__What the task asks__
Every line from the one that contains "Instruction: Click the Optional" to the end of the material below should be output exactly, with both ends included and nothing else.

__Data provided__
============================================================
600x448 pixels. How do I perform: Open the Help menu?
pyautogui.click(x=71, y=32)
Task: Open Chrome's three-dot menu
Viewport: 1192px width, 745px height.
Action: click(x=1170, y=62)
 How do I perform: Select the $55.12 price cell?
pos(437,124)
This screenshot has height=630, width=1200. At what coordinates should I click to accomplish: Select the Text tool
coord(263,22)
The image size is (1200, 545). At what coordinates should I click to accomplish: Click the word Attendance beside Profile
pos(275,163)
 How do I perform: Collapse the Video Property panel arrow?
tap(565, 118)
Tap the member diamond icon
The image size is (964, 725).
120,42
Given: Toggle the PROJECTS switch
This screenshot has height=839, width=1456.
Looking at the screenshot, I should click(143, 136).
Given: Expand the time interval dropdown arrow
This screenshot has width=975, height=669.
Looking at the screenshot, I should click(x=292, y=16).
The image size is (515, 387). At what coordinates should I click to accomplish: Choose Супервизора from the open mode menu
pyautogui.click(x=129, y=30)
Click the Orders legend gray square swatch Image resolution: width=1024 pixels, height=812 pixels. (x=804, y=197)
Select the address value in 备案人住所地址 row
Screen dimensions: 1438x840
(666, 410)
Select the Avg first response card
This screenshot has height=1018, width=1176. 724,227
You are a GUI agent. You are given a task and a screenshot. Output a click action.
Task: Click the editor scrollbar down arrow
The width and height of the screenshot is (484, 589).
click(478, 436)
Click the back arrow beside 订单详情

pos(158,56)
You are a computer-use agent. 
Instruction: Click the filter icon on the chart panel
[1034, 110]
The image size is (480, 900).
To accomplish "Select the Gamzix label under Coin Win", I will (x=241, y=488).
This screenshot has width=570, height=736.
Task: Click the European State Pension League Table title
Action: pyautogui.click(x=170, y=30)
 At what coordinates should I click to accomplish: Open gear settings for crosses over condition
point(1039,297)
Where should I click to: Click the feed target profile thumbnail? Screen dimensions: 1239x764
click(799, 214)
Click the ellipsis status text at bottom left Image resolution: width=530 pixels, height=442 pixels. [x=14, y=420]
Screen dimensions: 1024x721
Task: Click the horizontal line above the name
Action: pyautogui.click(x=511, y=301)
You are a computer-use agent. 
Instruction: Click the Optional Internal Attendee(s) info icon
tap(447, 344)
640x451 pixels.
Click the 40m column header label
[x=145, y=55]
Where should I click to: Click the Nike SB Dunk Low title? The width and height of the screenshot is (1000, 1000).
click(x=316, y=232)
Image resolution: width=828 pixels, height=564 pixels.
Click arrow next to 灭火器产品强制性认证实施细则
============================================================
__Output for this task__
Instruction: Click the Optional Internal Attendee(s) info icon
tap(447, 344)
640x451 pixels.
Click the 40m column header label
[x=145, y=55]
Where should I click to: Click the Nike SB Dunk Low title? The width and height of the screenshot is (1000, 1000).
click(x=316, y=232)
Image resolution: width=828 pixels, height=564 pixels.
Click arrow next to 灭火器产品强制性认证实施细则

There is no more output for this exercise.